Immunohistochemically detecting target antigens in patient biopsies for tailoring monoclonal antibody based cancer therapy

Abstract

Immunohistochemical analysis of biopsies, cytology specimens or surgical resection specimens using antibodies directed towards tumor-associated antigens, lineage or differentiation antigens is a technique often used by surgical pathologists to aid in establishing the correct histologic classification of malignant tumors. With the proliferation of experimental approaches to cancer treatment using monoclonal antibodies as targeting agents, it is anticipated that surgical pathologists will increasingly be receiving requests from clinicians to define the antigen profile in biopsy specimens, even when not necessary to render the correct tumor classification.
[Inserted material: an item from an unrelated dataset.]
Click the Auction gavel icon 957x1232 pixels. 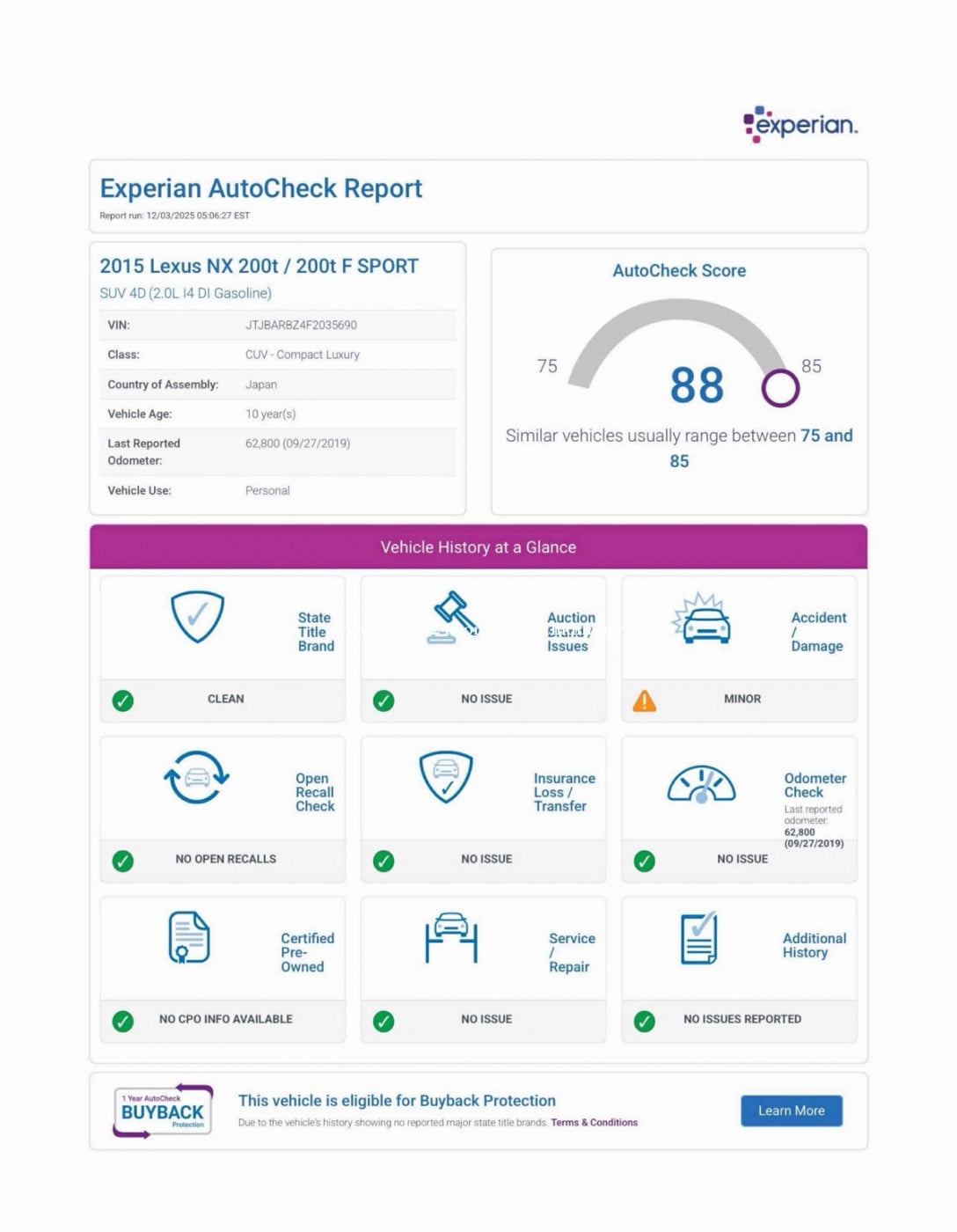(x=453, y=617)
Clinicians may use the immunohistochemically delineated antigen profiles provided by surgical pathologists to plan tailored treatment regimens utilizing monoclonal antibodies to the antigens expressed in the tumor biopsy to target anticancer therapeutic agents. Some of the potential problems in such a process might include the differing sensitivities, and perhaps specificities, of the antibodies used for analyzing the surgical pathology biopsy specimens compared to the monoclonal antibodies actually used in vivo. Our approach to this dilemma is to develop murine monoclonal antibodies to tumor-associated antigens that can reliably be used to detect antigens in routinely processed surgical pathology specimens as a starting point for further therapeutic monoclonal antibody development.